Êzidîler inançları gereği dairesel çemberi kutsal kabul ettikleri için başka inançtan biri tarafından etraflarına çizilen çemberden çıkmazlardı ve bu durum genellikle musibetle sonuçlanırdı. Başkası tarafından çizilen bir çemberden çıkış ancak çemberi çizenin kendisinin ya da başka birinin bir kapı açmasıyla mümkün olabilirdi. Ne var ki o kapı çoğu zaman açılmazdı ve çember peyderpey bir ölüm girdabına dönüşürdü. Dolayısıyla çember Êzidîler için salt metafor değildi, dinamik bir olguydu ve onun mutlak hakikati ise keskin bir ölüm belahatıydı. Çemberin tekinsizleşen sıradanlığı bir yandan ruhsal bezginlik ve varoluşsal kaygıyı haşin bir ölüm terbiyesiyle dayatırken, diğer yandan da içindekini çemberin “sadık bekçisi” haline getiriyordu. Böylece çemberin içindekinin dünyaya uyum sağlama hali hem dışarıya adım atma istencini yok ediyordu hem de çemberin dehşetine alıştırma özelliği taşıyordu. Zira çember köşesiz bir dairedir, ne başı ne sonu, ne altı ne de üstü vardır, nereye gidilirse gidilsin içerisinde olmaktan öteye gidilmeyen kavşaksız bir yerdir.

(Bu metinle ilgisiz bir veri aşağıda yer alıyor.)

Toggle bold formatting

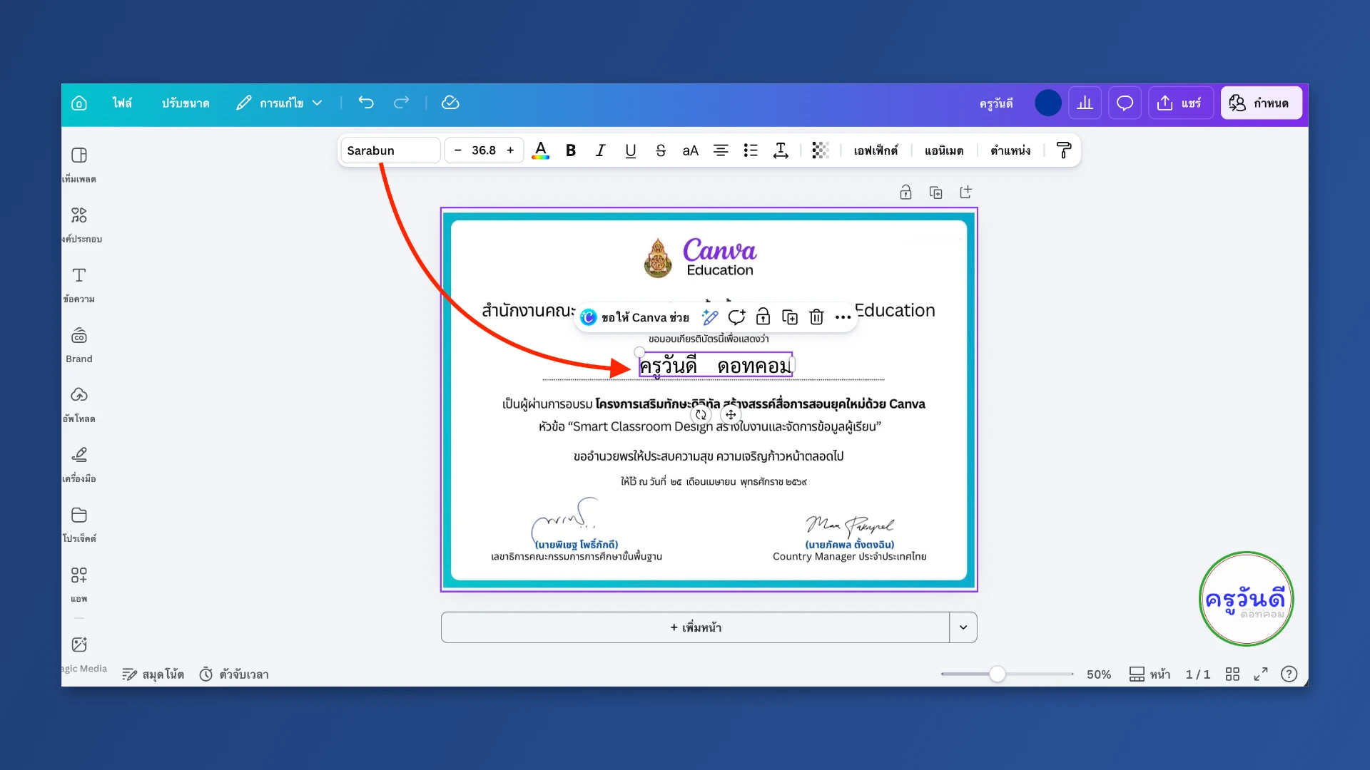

Böylece çember, içerideki için zamanla emin bir alana doğru evirilir ve anbean darlaşan o nefessiz dairede kurban olmaya çaresizce rıza gösterir. Mütearife aşamasına geçen çemberin hakiki hali metaforik manada genişlemeye başlar içeridekinin geri kalan zihninde. İçeridekinin belleğinde genişlemeye başlayan çember çok kısa bir sürede benlik merkezinden uzaklaşır ve başkasına ait olan çemberin çizgileri kendisine aitmiş gibi görünmeye başlar. Oysa o yarıkların tamamı içeridekinin kendi ruhsal dünyasında yarattığı yanılsamalardan başka bir şey değildir çünkü çemberin nizamı her zaman çemberin dışındakinin kontrolündedir. Zaman zaman çemberin dışına çıkma arzusu uyansa da geçmek istediği çemberin dışı değil başka bir çemberin içine doğru ilerlemektir. Birinden kurtulmaya çalışırken bir diğerinin içine düşer, üzerine geleni iterken diğeri ona doğru hareket eder, birinden kurtulmadan diğerine hapsolur. Varlığın saf hali bile çemberler arası kargaşada sönüyor.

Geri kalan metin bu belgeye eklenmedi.